[Stored data]
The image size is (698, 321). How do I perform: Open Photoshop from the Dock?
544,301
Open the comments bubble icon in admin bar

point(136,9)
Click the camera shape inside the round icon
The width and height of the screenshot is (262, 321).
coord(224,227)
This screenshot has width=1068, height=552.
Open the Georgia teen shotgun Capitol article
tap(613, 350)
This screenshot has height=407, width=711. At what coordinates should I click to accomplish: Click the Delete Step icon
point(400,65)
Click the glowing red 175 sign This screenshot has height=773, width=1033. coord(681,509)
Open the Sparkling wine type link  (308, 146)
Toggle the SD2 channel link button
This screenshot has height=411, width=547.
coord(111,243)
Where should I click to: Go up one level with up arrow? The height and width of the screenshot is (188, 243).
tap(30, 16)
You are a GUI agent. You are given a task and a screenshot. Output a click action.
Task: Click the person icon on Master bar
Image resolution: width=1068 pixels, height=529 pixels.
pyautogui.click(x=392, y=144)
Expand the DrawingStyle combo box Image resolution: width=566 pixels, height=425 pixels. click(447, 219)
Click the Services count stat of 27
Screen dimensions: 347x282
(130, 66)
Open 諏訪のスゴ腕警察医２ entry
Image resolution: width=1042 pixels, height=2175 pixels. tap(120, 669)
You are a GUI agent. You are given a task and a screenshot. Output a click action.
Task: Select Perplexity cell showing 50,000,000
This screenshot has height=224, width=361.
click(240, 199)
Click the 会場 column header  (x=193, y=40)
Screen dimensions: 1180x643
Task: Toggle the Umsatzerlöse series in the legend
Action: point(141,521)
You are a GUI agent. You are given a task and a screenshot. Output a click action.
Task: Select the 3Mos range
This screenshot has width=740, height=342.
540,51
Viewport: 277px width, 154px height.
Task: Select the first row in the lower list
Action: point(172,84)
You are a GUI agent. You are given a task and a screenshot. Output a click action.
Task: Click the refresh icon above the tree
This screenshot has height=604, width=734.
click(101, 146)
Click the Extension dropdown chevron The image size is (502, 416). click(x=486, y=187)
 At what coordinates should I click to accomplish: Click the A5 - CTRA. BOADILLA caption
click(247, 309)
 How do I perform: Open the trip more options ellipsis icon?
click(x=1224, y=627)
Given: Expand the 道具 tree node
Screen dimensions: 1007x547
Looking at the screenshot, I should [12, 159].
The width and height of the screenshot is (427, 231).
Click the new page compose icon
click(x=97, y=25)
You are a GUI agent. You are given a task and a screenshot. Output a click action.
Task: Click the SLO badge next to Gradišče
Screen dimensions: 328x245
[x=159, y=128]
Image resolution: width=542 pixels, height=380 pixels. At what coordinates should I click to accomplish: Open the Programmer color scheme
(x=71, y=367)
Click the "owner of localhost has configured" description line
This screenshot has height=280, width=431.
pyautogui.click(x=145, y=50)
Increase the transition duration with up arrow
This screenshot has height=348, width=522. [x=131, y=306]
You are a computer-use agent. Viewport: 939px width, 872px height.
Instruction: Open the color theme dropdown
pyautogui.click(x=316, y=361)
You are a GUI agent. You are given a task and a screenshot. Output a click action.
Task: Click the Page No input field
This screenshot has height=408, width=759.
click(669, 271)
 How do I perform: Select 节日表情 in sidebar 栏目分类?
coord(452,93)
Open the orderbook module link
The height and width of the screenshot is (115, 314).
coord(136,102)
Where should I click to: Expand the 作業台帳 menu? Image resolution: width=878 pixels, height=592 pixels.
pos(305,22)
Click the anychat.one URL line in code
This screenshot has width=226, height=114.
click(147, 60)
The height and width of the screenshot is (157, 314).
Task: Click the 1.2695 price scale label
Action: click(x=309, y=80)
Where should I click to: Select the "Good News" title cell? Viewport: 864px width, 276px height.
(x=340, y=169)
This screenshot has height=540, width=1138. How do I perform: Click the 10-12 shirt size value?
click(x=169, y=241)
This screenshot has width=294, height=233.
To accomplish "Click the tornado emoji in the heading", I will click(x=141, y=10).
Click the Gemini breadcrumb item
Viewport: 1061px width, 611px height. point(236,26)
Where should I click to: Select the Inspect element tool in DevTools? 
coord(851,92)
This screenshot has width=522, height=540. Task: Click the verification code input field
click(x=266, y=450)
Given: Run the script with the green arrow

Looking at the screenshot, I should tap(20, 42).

* What you should do:
The records above should be copied out again in full, exactly as they appear.

* Result for this task:
The image size is (698, 321). How do I perform: Open Photoshop from the Dock?
544,301
Open the comments bubble icon in admin bar

point(136,9)
Click the camera shape inside the round icon
The width and height of the screenshot is (262, 321).
coord(224,227)
This screenshot has width=1068, height=552.
Open the Georgia teen shotgun Capitol article
tap(613, 350)
This screenshot has height=407, width=711. At what coordinates should I click to accomplish: Click the Delete Step icon
point(400,65)
Click the glowing red 175 sign This screenshot has height=773, width=1033. coord(681,509)
Open the Sparkling wine type link  (308, 146)
Toggle the SD2 channel link button
This screenshot has height=411, width=547.
coord(111,243)
Where should I click to: Go up one level with up arrow? The height and width of the screenshot is (188, 243).
tap(30, 16)
You are a GUI agent. You are given a task and a screenshot. Output a click action.
Task: Click the person icon on Master bar
Image resolution: width=1068 pixels, height=529 pixels.
pyautogui.click(x=392, y=144)
Expand the DrawingStyle combo box Image resolution: width=566 pixels, height=425 pixels. click(447, 219)
Click the Services count stat of 27
Screen dimensions: 347x282
(130, 66)
Open 諏訪のスゴ腕警察医２ entry
Image resolution: width=1042 pixels, height=2175 pixels. tap(120, 669)
You are a GUI agent. You are given a task and a screenshot. Output a click action.
Task: Select Perplexity cell showing 50,000,000
This screenshot has height=224, width=361.
click(240, 199)
Click the 会場 column header  (x=193, y=40)
Screen dimensions: 1180x643
Task: Toggle the Umsatzerlöse series in the legend
Action: point(141,521)
You are a GUI agent. You are given a task and a screenshot. Output a click action.
Task: Select the 3Mos range
This screenshot has width=740, height=342.
540,51
Viewport: 277px width, 154px height.
Task: Select the first row in the lower list
Action: point(172,84)
You are a GUI agent. You are given a task and a screenshot. Output a click action.
Task: Click the refresh icon above the tree
This screenshot has height=604, width=734.
click(101, 146)
Click the Extension dropdown chevron The image size is (502, 416). click(x=486, y=187)
 At what coordinates should I click to accomplish: Click the A5 - CTRA. BOADILLA caption
click(247, 309)
 How do I perform: Open the trip more options ellipsis icon?
click(x=1224, y=627)
Given: Expand the 道具 tree node
Screen dimensions: 1007x547
Looking at the screenshot, I should [12, 159].
The width and height of the screenshot is (427, 231).
Click the new page compose icon
click(x=97, y=25)
You are a GUI agent. You are given a task and a screenshot. Output a click action.
Task: Click the SLO badge next to Gradišče
Screen dimensions: 328x245
[x=159, y=128]
Image resolution: width=542 pixels, height=380 pixels. At what coordinates should I click to accomplish: Open the Programmer color scheme
(x=71, y=367)
Click the "owner of localhost has configured" description line
This screenshot has height=280, width=431.
pyautogui.click(x=145, y=50)
Increase the transition duration with up arrow
This screenshot has height=348, width=522. [x=131, y=306]
You are a computer-use agent. Viewport: 939px width, 872px height.
Instruction: Open the color theme dropdown
pyautogui.click(x=316, y=361)
You are a GUI agent. You are given a task and a screenshot. Output a click action.
Task: Click the Page No input field
This screenshot has height=408, width=759.
click(669, 271)
 How do I perform: Select 节日表情 in sidebar 栏目分类?
coord(452,93)
Open the orderbook module link
The height and width of the screenshot is (115, 314).
coord(136,102)
Where should I click to: Expand the 作業台帳 menu? Image resolution: width=878 pixels, height=592 pixels.
pos(305,22)
Click the anychat.one URL line in code
This screenshot has width=226, height=114.
click(147, 60)
The height and width of the screenshot is (157, 314).
Task: Click the 1.2695 price scale label
Action: click(x=309, y=80)
Where should I click to: Select the "Good News" title cell? Viewport: 864px width, 276px height.
(x=340, y=169)
This screenshot has height=540, width=1138. How do I perform: Click the 10-12 shirt size value?
click(x=169, y=241)
This screenshot has width=294, height=233.
To accomplish "Click the tornado emoji in the heading", I will click(x=141, y=10).
Click the Gemini breadcrumb item
Viewport: 1061px width, 611px height. point(236,26)
Where should I click to: Select the Inspect element tool in DevTools? 
coord(851,92)
This screenshot has width=522, height=540. Task: Click the verification code input field
click(x=266, y=450)
Given: Run the script with the green arrow

Looking at the screenshot, I should tap(20, 42).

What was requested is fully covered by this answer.